# The task
Reproduce word for word the entries between the line containing "You are a computer-use agent. Image" and the line containing "point(350,97)", inclusive.

# Data provided

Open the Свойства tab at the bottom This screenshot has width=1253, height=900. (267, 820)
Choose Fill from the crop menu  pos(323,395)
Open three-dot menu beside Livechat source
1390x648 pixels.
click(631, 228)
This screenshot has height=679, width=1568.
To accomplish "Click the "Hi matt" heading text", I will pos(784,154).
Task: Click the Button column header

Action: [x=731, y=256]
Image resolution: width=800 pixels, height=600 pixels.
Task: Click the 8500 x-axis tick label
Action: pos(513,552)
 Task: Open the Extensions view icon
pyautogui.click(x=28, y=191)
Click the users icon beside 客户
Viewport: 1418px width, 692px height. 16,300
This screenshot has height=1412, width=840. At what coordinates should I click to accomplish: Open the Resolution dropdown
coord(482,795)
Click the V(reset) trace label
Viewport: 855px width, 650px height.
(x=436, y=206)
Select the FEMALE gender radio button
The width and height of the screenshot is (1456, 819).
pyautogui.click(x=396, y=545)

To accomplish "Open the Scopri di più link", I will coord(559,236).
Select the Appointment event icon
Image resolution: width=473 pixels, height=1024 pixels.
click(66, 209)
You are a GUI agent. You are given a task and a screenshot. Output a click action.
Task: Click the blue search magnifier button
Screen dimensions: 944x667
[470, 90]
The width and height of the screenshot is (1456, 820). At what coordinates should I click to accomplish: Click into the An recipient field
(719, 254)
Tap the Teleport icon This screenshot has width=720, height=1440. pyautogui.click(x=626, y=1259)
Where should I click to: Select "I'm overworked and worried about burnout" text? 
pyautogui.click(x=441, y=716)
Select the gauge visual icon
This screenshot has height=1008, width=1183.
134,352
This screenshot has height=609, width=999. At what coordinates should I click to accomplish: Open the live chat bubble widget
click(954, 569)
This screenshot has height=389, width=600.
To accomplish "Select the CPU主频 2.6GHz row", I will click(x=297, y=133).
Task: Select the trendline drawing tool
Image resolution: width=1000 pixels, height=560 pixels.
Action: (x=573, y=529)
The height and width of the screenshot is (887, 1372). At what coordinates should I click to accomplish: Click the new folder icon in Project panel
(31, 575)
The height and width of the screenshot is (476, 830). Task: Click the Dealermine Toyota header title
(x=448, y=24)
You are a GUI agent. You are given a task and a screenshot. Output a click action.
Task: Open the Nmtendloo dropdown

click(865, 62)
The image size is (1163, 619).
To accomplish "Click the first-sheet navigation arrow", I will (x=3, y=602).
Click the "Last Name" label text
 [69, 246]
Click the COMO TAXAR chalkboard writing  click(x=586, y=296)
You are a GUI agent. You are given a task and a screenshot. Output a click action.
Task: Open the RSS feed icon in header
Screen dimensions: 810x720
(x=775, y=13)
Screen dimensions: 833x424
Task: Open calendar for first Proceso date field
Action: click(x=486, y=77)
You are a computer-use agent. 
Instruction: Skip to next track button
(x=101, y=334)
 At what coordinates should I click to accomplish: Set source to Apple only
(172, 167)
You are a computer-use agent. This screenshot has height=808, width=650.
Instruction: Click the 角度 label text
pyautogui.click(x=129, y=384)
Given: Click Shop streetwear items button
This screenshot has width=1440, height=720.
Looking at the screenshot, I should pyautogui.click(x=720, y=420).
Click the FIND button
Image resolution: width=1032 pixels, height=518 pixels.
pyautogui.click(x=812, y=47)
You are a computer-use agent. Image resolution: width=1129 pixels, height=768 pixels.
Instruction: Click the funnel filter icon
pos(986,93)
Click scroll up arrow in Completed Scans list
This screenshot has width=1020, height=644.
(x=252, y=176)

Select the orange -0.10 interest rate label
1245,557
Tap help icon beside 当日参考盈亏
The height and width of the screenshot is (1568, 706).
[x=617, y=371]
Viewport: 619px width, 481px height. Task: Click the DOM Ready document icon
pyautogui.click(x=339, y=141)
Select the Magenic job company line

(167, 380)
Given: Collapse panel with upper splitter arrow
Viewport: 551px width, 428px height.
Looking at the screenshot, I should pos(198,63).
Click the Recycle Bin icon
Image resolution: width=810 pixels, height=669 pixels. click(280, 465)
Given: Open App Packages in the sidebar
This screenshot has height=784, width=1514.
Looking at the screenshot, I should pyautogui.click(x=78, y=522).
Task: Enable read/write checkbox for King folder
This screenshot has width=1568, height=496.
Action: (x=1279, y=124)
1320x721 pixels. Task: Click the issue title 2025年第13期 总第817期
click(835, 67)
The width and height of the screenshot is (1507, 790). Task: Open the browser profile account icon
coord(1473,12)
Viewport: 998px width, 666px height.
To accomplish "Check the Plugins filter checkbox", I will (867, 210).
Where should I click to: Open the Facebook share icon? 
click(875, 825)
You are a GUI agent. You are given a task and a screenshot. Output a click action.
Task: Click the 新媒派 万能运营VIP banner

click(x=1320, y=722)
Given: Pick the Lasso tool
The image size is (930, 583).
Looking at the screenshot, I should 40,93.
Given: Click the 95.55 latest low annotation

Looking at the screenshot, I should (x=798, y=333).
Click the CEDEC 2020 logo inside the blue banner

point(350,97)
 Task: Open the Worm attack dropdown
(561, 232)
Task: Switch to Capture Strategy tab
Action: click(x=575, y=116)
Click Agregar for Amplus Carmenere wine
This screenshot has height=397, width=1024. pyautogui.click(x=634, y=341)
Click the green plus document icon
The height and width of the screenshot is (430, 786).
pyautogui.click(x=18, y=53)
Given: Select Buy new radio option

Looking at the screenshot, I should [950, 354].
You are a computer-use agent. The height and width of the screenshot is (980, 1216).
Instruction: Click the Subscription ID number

# Problem solution
You are a computer-use agent. Image resolution: width=1129 pixels, height=768 pixels.
Instruction: Click the funnel filter icon
pos(986,93)
Click scroll up arrow in Completed Scans list
This screenshot has width=1020, height=644.
(x=252, y=176)

Select the orange -0.10 interest rate label
1245,557
Tap help icon beside 当日参考盈亏
The height and width of the screenshot is (1568, 706).
[x=617, y=371]
Viewport: 619px width, 481px height. Task: Click the DOM Ready document icon
pyautogui.click(x=339, y=141)
Select the Magenic job company line

(167, 380)
Given: Collapse panel with upper splitter arrow
Viewport: 551px width, 428px height.
Looking at the screenshot, I should pos(198,63).
Click the Recycle Bin icon
Image resolution: width=810 pixels, height=669 pixels. click(280, 465)
Given: Open App Packages in the sidebar
This screenshot has height=784, width=1514.
Looking at the screenshot, I should pyautogui.click(x=78, y=522).
Task: Enable read/write checkbox for King folder
This screenshot has width=1568, height=496.
Action: (x=1279, y=124)
1320x721 pixels. Task: Click the issue title 2025年第13期 总第817期
click(835, 67)
The width and height of the screenshot is (1507, 790). Task: Open the browser profile account icon
coord(1473,12)
Viewport: 998px width, 666px height.
To accomplish "Check the Plugins filter checkbox", I will (867, 210).
Where should I click to: Open the Facebook share icon? 
click(875, 825)
You are a GUI agent. You are given a task and a screenshot. Output a click action.
Task: Click the 新媒派 万能运营VIP banner

click(x=1320, y=722)
Given: Pick the Lasso tool
The image size is (930, 583).
Looking at the screenshot, I should 40,93.
Given: Click the 95.55 latest low annotation

Looking at the screenshot, I should (x=798, y=333).
Click the CEDEC 2020 logo inside the blue banner

point(350,97)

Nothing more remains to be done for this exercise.